■ EXERCISE OBJECTIVE ■
Can you sum up the passage below on IIS impersonation in two sentences?

----- SOURCE PASSAGE -----

I found your blog and of course my answer - impersonation by default. I then used the adsutil.vbs script and MS instructions to set CreateProcessAsUser to False in the metabase. I restarted IIS and confirmed the new parameter by opening the metabase file in a text editor. However, upon running my app again, it did the same thing - the worker process assigned to my app pool was still trying to create this file using the anonymous IUSR_MACHINE account. Any ideas? The only way to get things to work is to give the anonymous user write permissions to the necessary web app directories which seems to be counter-intuitive (and not secure, unless I'm missing the big picture). Is it possible that the ISAPI extension can override the impersonation setting? Couldn't find anything regarding this on ActiveState's site.

Answer:

Ok, in this case, you have pretty much located all of the possible answers (for the benefit of the new reader, the blog referenced by the question is here).

Yes, ISAPI extension can override IIS user impersonation, but that depends on the ISAPI.

CreateProcessAsUser only applies to CGI EXE since IIS has to launch a new process to run the CGI EXE. It basically changes how IIS calls the CreateProcessAsUser() Win32 API. Meanwhile, ISAPI DLLs are different because to execute them, they are dynamically loaded into the IIS process itself (that's why they are called Dynamic Link Library - DLL). Thus, there is no new process being created, so CreateProcessAsUser cannot apply.

Unfortunately, there is no IIS configuration to control whether IIS impersonates or uses process identity when executing ISAPI. IIS always uses process identity to run ISAPI Filter DLLs, and always uses impersonated identity to run ISAPI Extension DLLs. Before you ask - no, ISAPI Filter and ISAPI Extension are not interchangeable - they are very different beasts.

Now, I think the IIS configuration for running ISAPIs is pretty reasonable because:

  • ISAPI Filter does not "own" any request (so which user token to impersonate?) and it would be horrible performance to impersonate on every single filter event
  • ISAPI Extension "owns" a request and should run as the authenticated user identity. If it wants to control the identity it runs as, it should control it itself.

Answers...

----- SUPPLIED DATA -----

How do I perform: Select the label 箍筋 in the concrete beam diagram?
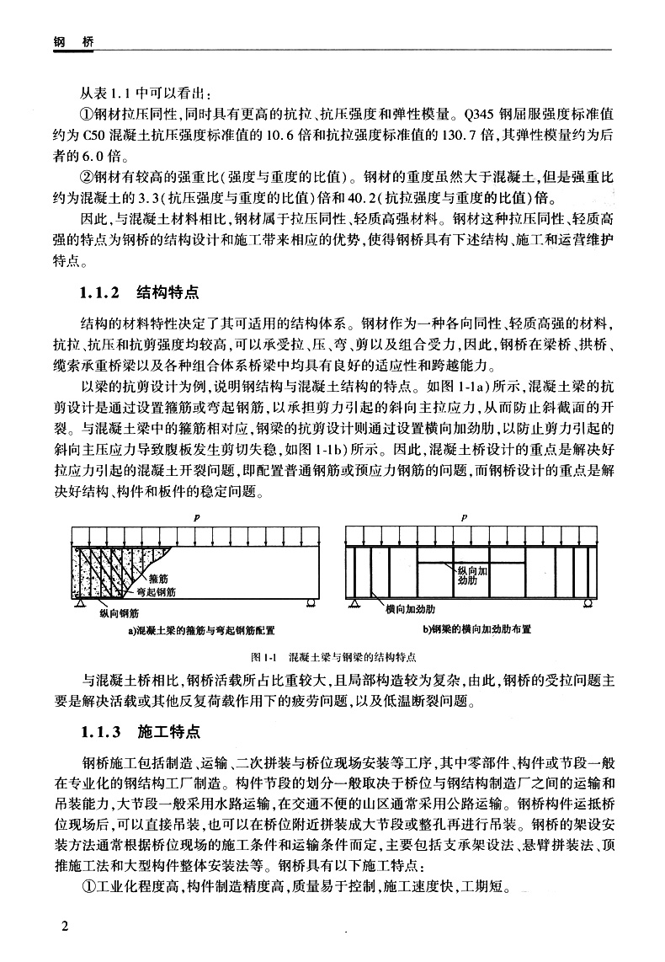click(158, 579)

-----
----- SUPPLIED DATA -----

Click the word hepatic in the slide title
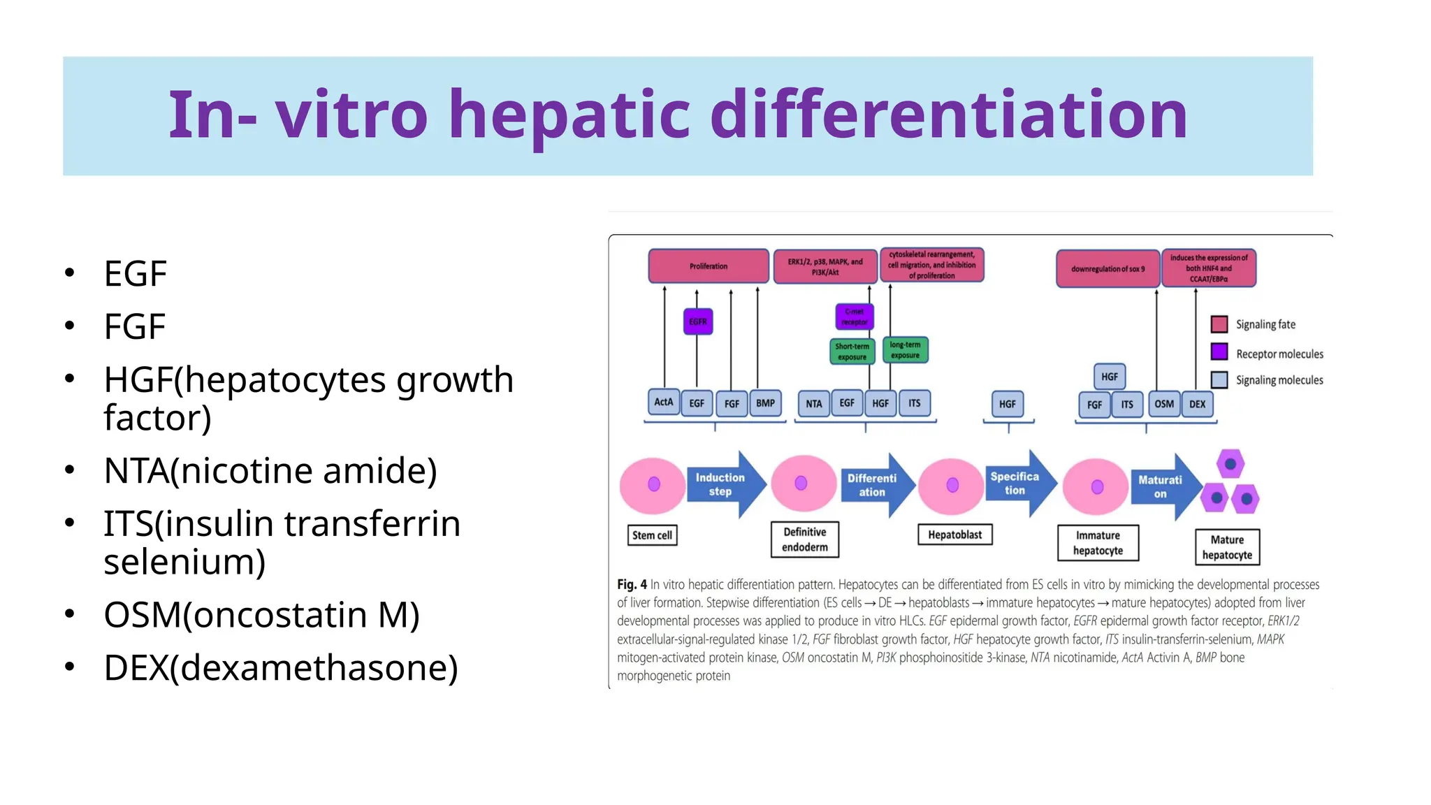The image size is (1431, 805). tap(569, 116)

-----

■ WRITTEN REPLY ■
After setting CreateProcessAsUser to False in the IIS metabase, a user found the worker process still trying to create a file as the anonymous IUSR_MACHINE account, and asked whether an ISAPI extension can override the impersonation setting. The reply says it can, depending on the ISAPI: CreateProcessAsUser applies only to CGI EXEs because ISAPI DLLs are loaded into the IIS process itself, and IIS has no setting to change this, always running ISAPI Filters under the process identity and ISAPI Extensions under the impersonated identity.